Described semiconductor device mounting structure and its soldering method. 5. Instead of the method of press-fixing the soldered lead tips with a heating tool and melting the solder to fix the semiconductor element to the substrate, the lead tips are heated and irradiated with a light beam to remove the solder. 2. The semiconductor element mounting structure according to claim 1, wherein the semiconductor element is mounted on the substrate by melting and sinking it by its own weight or jig pressure. 6. Instead of a method of press-fixing the soldered lead end portion with a heating tool and melting the solder to fix a semiconductor element to a substrate, the solder of the lead portion is selectively irradiated with laser light. 2. The semiconductor element mounting structure and the soldering method thereof according to claim 1, wherein the semiconductor element is mounted on the substrate by heating, melting, and sinking under the weight or jig pressure. 7. The solder of the lead portion is selected by radiant heat of infrared rays instead of the method of press-fixing the soldered lead end portion with a heating tool and melting the solder to fix the semiconductor element to the substrate. 2. A semiconductor element mounting structure and a soldering method thereof according to claim 1, wherein the semiconductor element is mounted on the substrate by being heated and melted and sunk by self-weight or jig pressure. 8. The solder of the lead portion is selected by hot air or high temperature nitrogen instead of the method of fixing the soldered lead end portion under pressure with a heating tool and melting the solder to fix the semiconductor element to the substrate. 2. A semiconductor element mounting structure and a soldering method thereof according to claim 1, wherein the semiconductor element is mounted on the substrate by being heated and melted and sunk by self-weight or jig pressure. 9. The solder composition used is characterized by containing 0.1% to 50% of a metal component such as tin, bismuth, lead, tin, lead, silver, etc., which can take into account the characteristics of low melting point solder. 1. A semiconductor element mounting structure according to 1, and a soldering method thereof. 10. The flux composition used is pure rosin (R) / weakly active rosin (RMA) / active rosin (RA).

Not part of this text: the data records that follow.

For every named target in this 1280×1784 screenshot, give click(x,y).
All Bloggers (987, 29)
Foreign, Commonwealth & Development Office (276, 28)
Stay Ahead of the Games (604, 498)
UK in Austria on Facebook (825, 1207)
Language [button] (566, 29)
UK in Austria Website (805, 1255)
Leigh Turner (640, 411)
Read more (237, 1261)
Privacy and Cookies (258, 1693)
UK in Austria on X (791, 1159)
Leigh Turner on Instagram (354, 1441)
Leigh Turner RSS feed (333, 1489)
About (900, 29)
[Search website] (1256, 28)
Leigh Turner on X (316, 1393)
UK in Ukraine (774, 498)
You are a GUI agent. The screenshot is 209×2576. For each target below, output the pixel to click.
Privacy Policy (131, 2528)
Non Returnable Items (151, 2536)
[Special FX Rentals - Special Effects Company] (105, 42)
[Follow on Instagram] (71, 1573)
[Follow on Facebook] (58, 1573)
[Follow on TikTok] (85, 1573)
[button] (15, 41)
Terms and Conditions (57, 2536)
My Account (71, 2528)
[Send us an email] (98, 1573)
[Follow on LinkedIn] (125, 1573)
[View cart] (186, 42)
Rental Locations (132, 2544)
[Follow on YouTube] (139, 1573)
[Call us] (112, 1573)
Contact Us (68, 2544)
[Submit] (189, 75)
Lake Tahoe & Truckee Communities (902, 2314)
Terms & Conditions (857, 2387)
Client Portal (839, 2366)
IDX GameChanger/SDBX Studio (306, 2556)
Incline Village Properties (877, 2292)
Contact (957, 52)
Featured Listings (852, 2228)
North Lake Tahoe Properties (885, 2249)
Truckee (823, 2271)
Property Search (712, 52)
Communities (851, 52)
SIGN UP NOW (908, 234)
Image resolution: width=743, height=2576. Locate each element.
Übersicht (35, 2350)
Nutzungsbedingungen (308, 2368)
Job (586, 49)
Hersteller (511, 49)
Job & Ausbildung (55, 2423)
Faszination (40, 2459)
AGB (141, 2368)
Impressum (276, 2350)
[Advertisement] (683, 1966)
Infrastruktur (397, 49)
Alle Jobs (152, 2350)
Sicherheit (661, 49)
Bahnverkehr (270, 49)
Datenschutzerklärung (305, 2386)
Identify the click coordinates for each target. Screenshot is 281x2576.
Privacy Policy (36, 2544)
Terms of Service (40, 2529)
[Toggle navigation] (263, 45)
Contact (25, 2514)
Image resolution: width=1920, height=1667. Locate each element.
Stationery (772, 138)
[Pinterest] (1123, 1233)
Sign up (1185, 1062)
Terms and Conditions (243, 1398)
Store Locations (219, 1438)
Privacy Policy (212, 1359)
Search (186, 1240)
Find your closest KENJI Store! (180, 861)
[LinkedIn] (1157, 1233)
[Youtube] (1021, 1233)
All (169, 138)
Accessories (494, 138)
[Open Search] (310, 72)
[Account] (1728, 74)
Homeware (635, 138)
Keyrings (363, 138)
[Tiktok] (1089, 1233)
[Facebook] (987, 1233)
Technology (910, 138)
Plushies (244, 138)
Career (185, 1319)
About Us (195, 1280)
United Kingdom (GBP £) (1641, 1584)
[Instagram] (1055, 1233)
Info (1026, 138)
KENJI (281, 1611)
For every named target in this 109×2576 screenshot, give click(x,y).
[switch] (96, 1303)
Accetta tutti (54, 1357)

Claims characterized by adding 0.1% to 100% of a component capable of adding characteristics for low residue such as synthetic resin such as phenol and phenol, synthetic activator containing fluorine, organic acid, organic salt, synthetic resin, etc. Item 1. A semiconductor element mounting structure according to item 1 and a soldering method thereof. 11. The semiconductor element mounting structure and its soldering according to claim 1, wherein a water-soluble inorganic acid / inorganic salt / organic acid / base / organic salt / organic halogen is added to the flux composition used. Method.